Set down each line of the material that follows exactly, and leave its pictures out.
Start of Block
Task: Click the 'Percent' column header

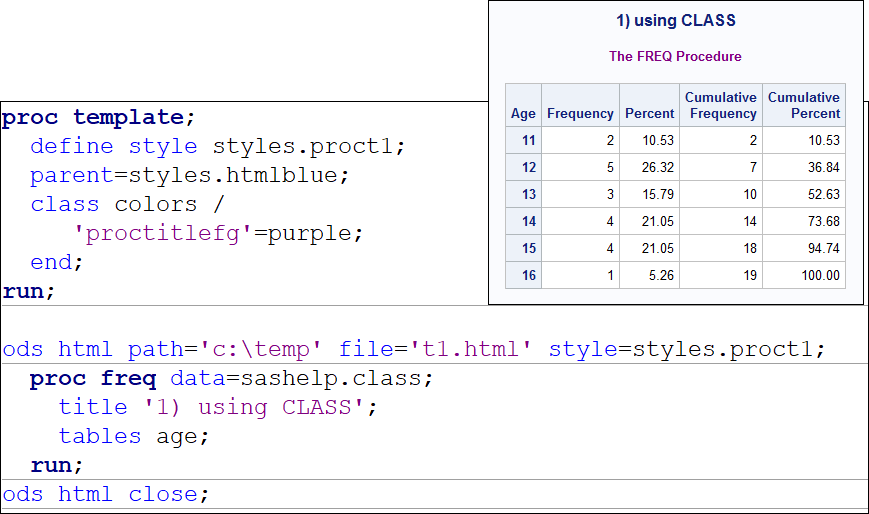Action: point(649,114)
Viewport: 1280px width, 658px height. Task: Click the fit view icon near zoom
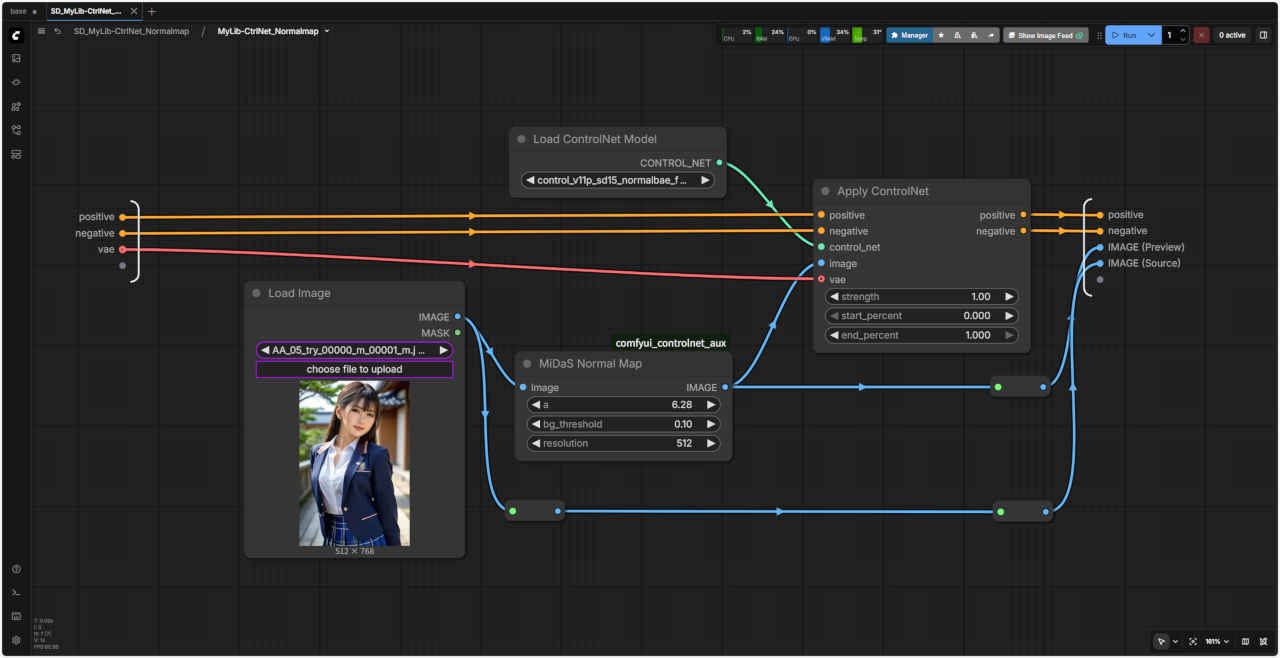[1193, 641]
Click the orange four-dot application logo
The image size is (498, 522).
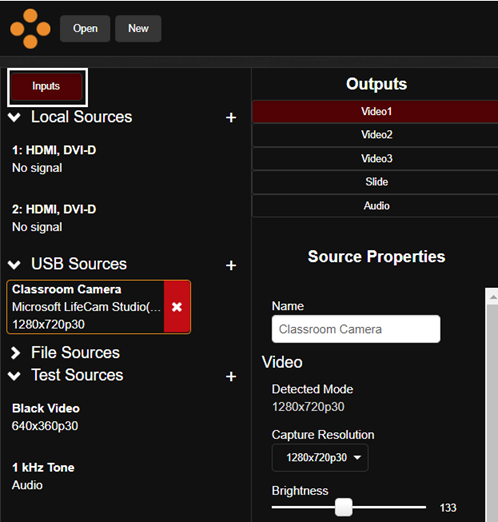(x=30, y=29)
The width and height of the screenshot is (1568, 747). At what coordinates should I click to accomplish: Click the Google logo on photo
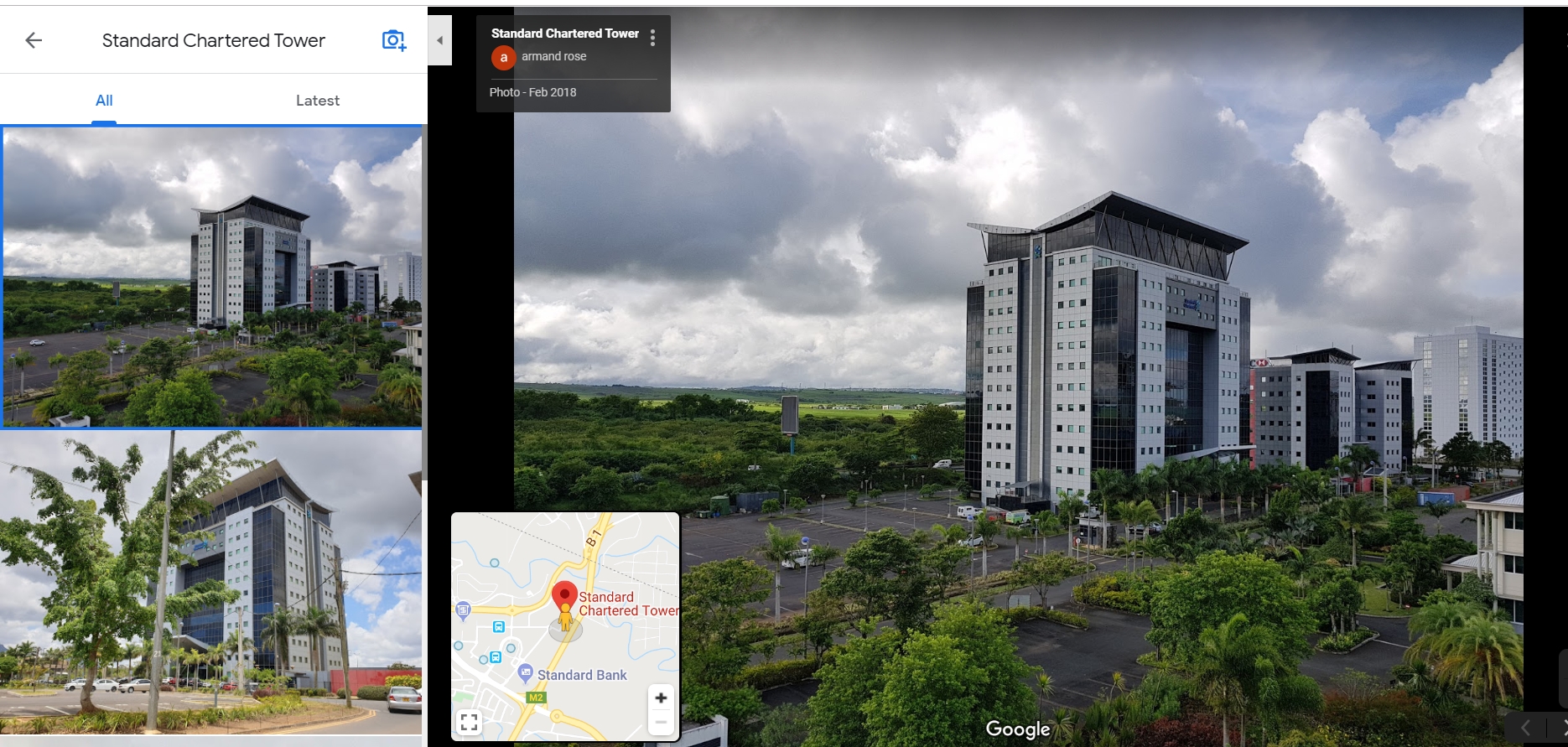click(x=1017, y=729)
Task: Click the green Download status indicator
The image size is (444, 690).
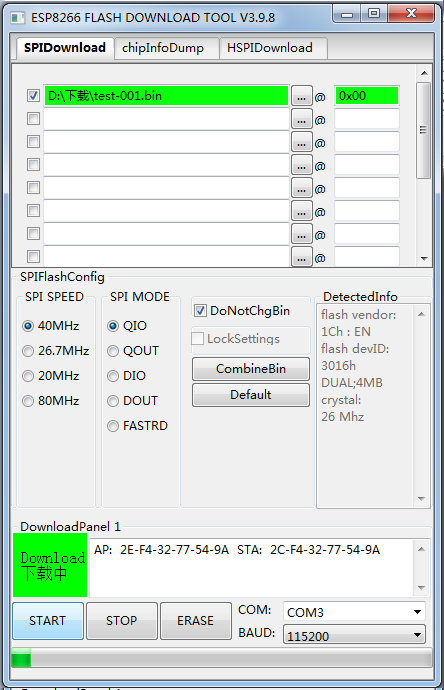Action: tap(50, 565)
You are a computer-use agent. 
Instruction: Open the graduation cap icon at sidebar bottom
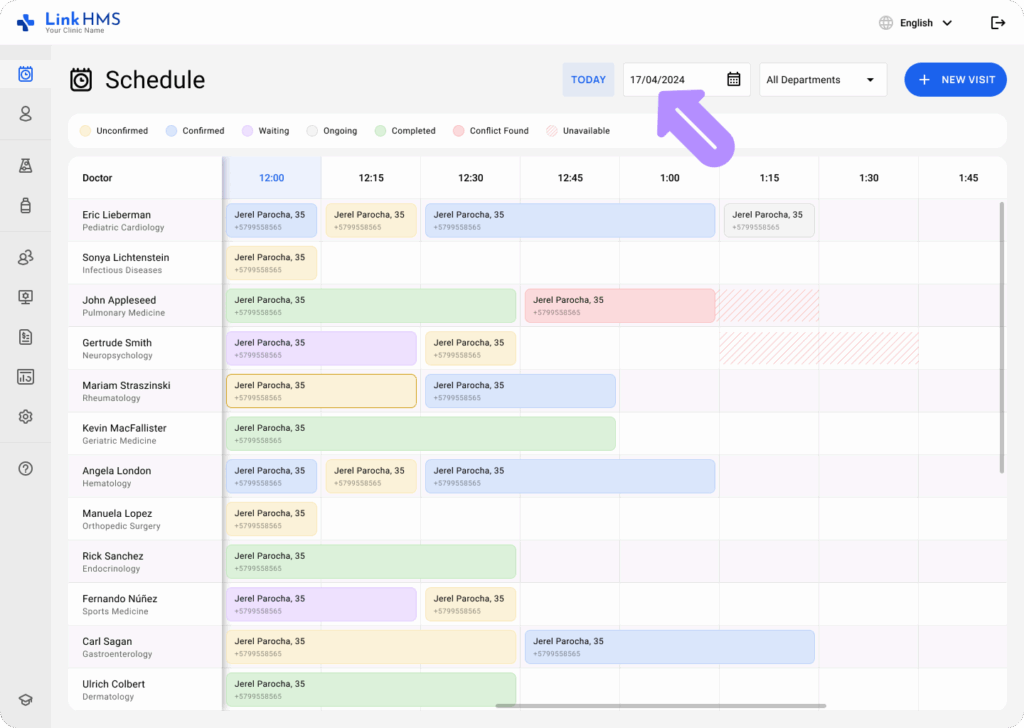click(x=26, y=701)
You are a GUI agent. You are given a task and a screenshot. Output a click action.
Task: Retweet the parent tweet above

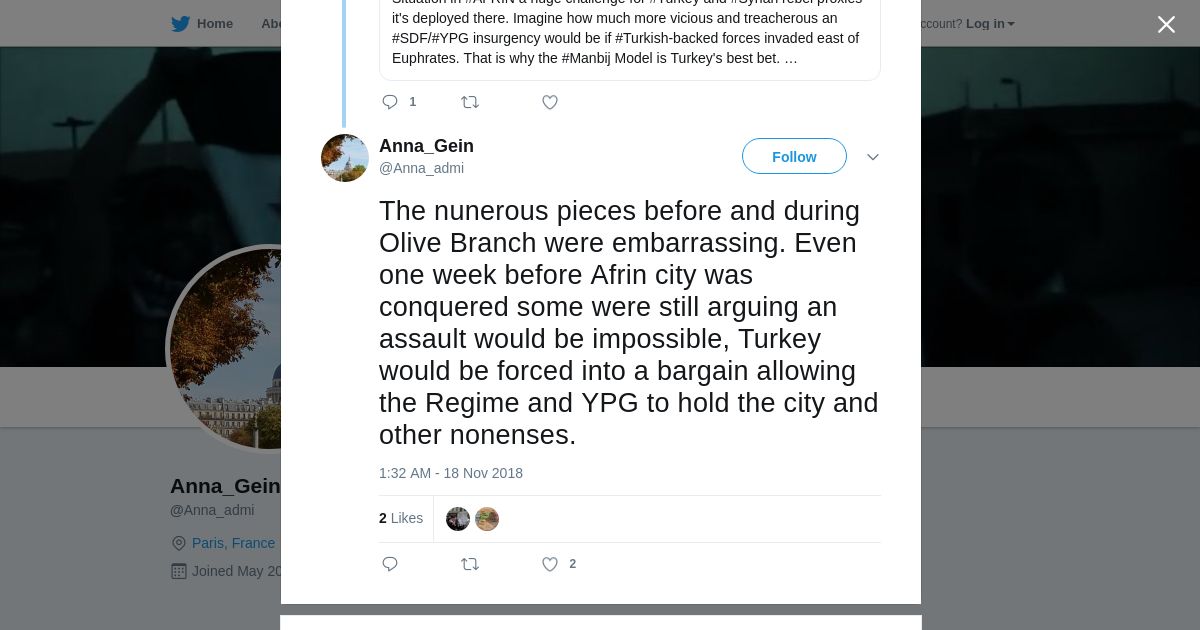(470, 102)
End of Block
# Answer to the exercise
Task: Click the 'Percent' column header

Action: point(649,114)
Viewport: 1280px width, 658px height. Task: Click the fit view icon near zoom
[1193, 641]
Click the orange four-dot application logo
The image size is (498, 522).
(x=30, y=29)
The width and height of the screenshot is (1568, 747). At what coordinates should I click to accomplish: Click the Google logo on photo
click(x=1017, y=729)
Task: Click the green Download status indicator
The image size is (444, 690).
Action: tap(50, 565)
You are a computer-use agent. 
Instruction: Open the graduation cap icon at sidebar bottom
click(x=26, y=701)
You are a GUI agent. You are given a task and a screenshot. Output a click action.
Task: Retweet the parent tweet above

(470, 102)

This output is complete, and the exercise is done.